**Problem description:**
I'd like the entries that follow repeated exactly, with the pictures left out.

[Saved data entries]

-----

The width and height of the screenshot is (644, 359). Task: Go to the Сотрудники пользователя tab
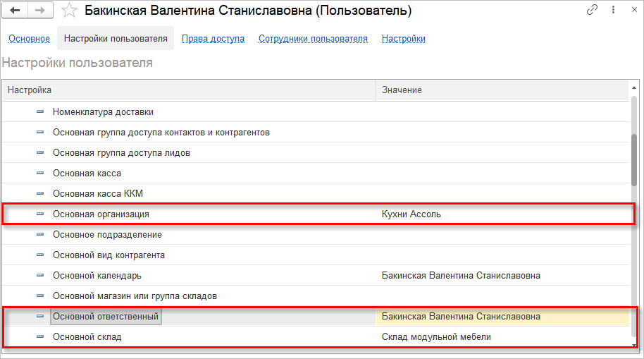click(313, 39)
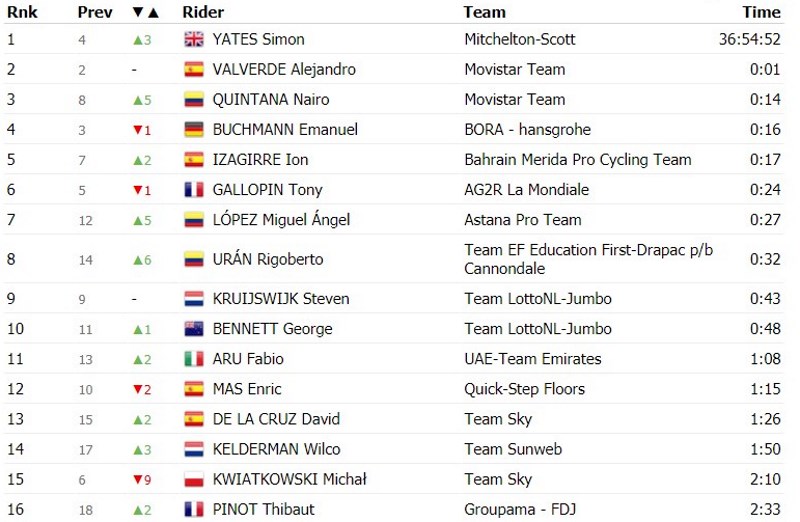The image size is (800, 522).
Task: Open the Groupama - FDJ team page
Action: click(x=520, y=509)
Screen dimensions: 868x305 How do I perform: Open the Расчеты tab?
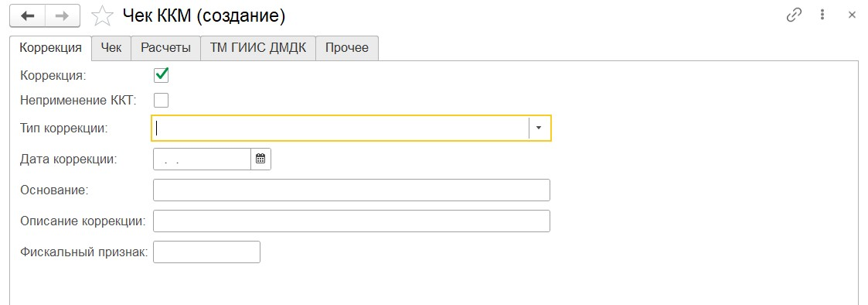coord(166,48)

-----

**Exercise answer:**
The width and height of the screenshot is (644, 359). Task: Go to the Сотрудники пользователя tab
click(313, 39)
The image size is (800, 522).
Task: Open the Groupama - FDJ team page
Action: click(x=520, y=509)
Screen dimensions: 868x305 How do I perform: Open the Расчеты tab?
coord(166,48)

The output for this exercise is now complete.